Derialtında bağdoku artışına bağlı bozukluklar, yüksek enerjili ışın tedavisinin tek belirtisi olarak birkaç ay sonra ortaya çıkabilir. Bu tür belirtiler kolayca tanınarak önceden uygulanmış bir ışın tedavisine bağlanabilir.

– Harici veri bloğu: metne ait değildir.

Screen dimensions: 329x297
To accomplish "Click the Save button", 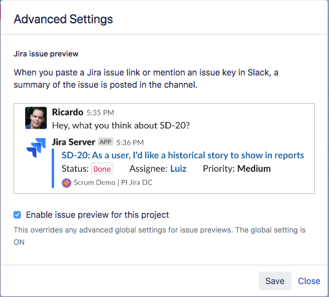I will (275, 281).
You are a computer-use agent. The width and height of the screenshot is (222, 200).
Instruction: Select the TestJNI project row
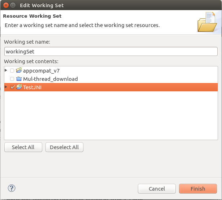coord(111,87)
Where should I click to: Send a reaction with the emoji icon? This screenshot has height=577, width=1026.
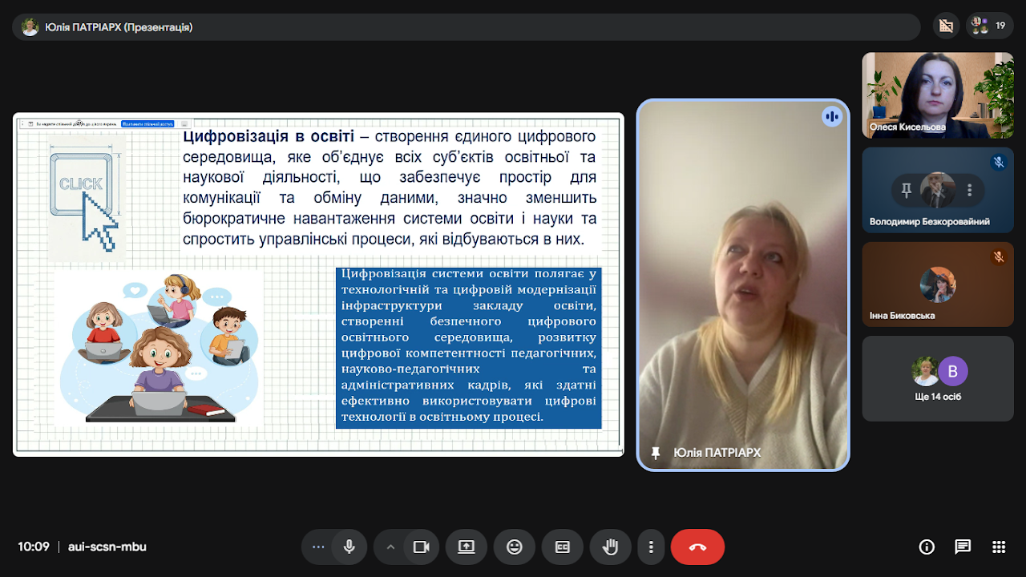pos(514,547)
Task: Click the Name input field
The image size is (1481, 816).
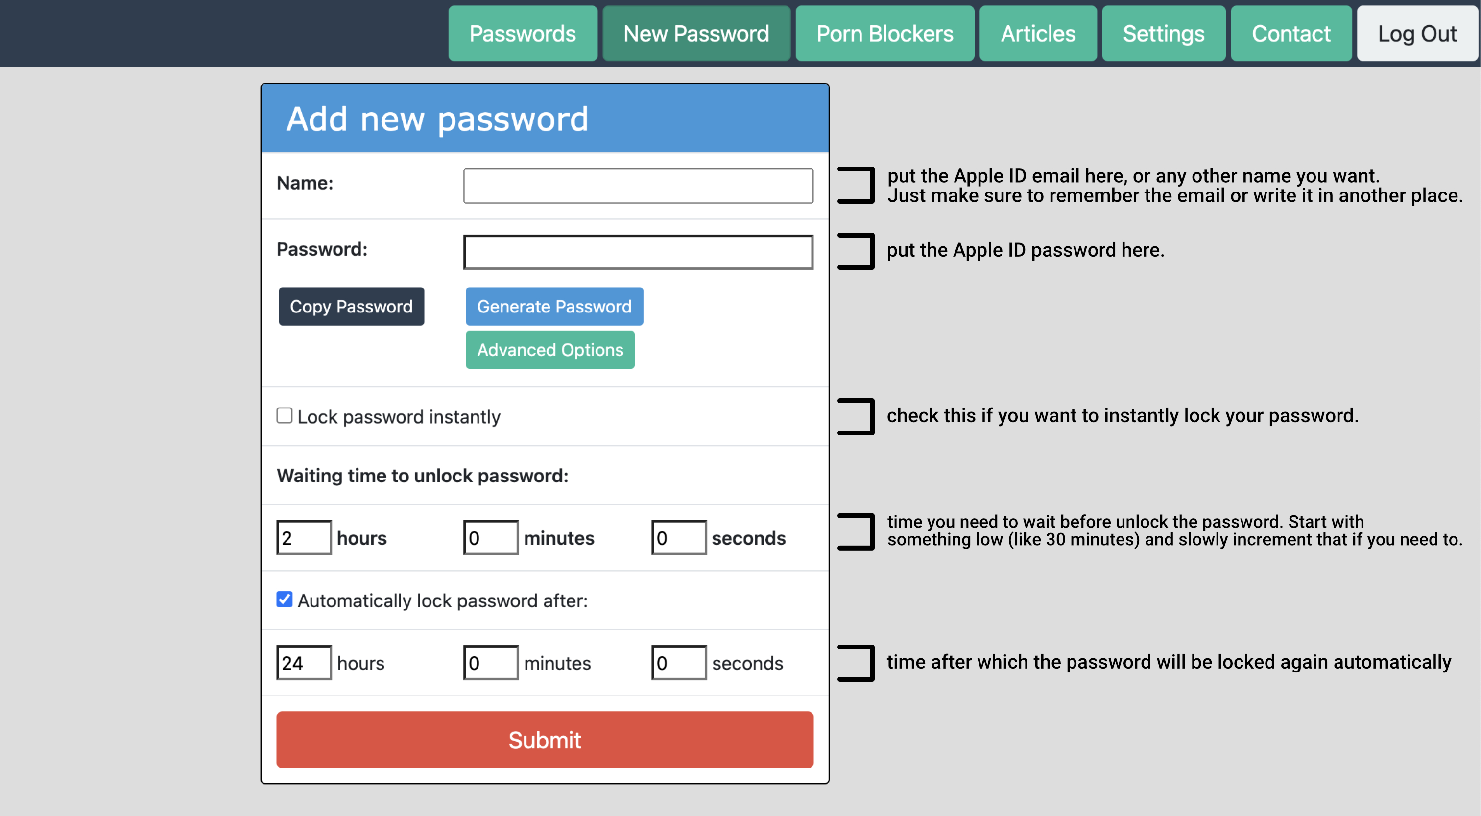Action: tap(638, 186)
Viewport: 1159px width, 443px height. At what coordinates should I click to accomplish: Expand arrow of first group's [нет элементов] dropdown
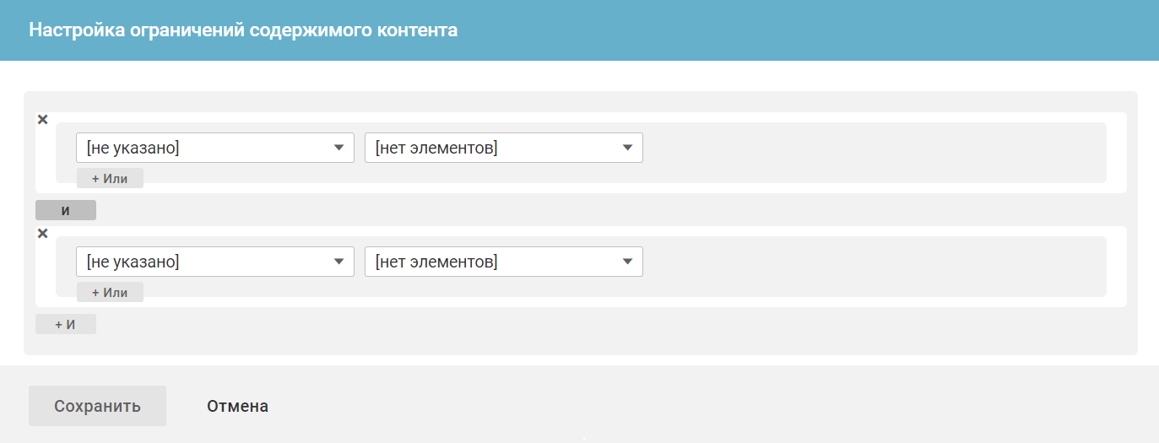click(x=627, y=148)
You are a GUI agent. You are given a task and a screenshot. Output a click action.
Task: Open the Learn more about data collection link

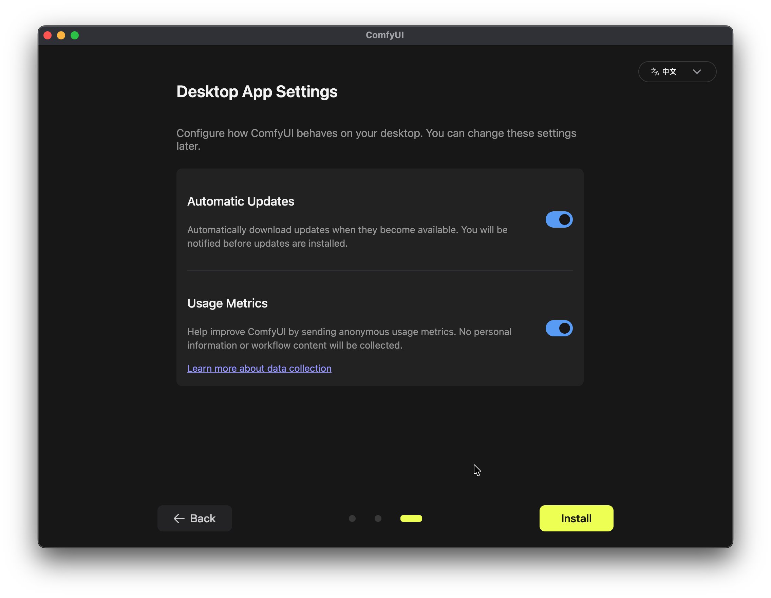coord(259,368)
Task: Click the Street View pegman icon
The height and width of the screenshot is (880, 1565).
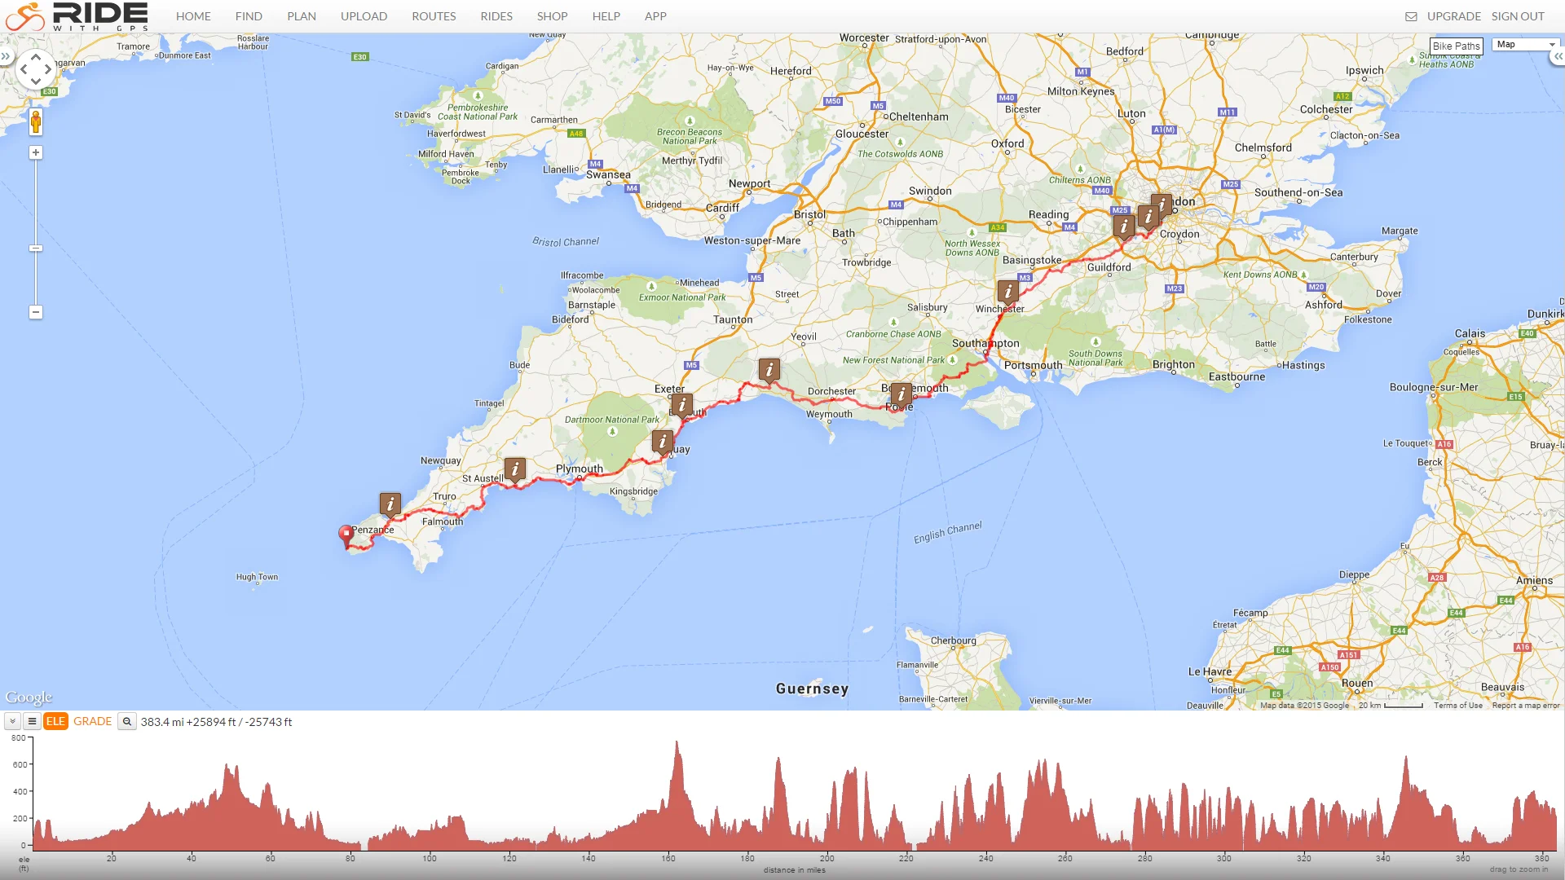Action: 36,122
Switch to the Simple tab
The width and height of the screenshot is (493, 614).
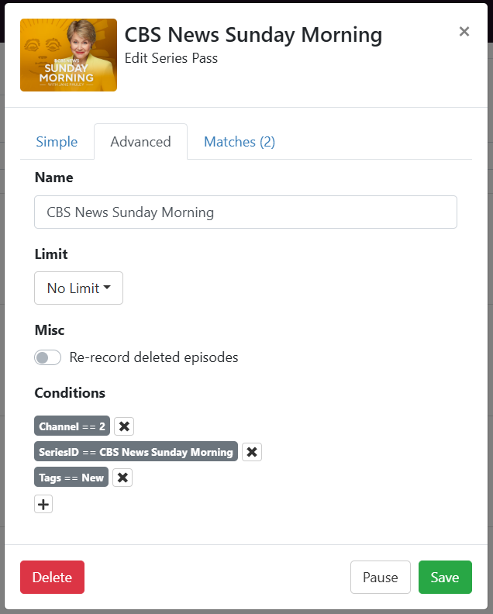click(57, 142)
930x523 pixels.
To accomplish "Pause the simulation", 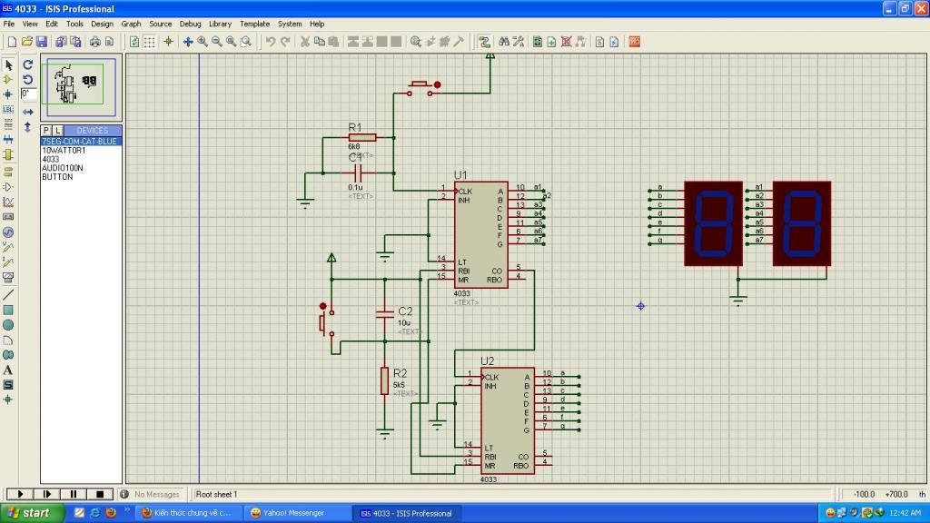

Özel olgularda bağdoku artışıyla ortaya çıkan süreçler deri ve derialtı yumuşak dokularını etkilerse toplardamar ve lenf dolaşımını engelleyerek oldukça ağır sonuçlar doğurabilir. Buna en tipik örnek, özellikle genç yaşta ortaya çıkan kemik ya da yumuşak doku sarkomlarında uygulanan yaygın ve yüksek doz ışın tedavisinden sonra kol ya da bacaklarda ortaya çıkan bozukluklardır.
Çok yüksek dozların uygulanmasından sonra erken ya da geç dönemde atardamarlarda bozukluklar oluşması sonucunda doku ölümü ortaya çıkar. Oluşan ölü dokunun atılması kadar kalan dokunun kendini yenilemesi de oldukça güçtür. Oldukça ender görülen bu tip komplikasyonlar şiddetli ağrıya neden olur, enfeksiyonları kolaylaştırır ve ikincil tümör gelişimine zemin hazırlar. Söz konusu tehlikeler nedeniyle bu dokular cerrahi yolla çıkarılıp yerine yeni bir doku yerleştirilebilir.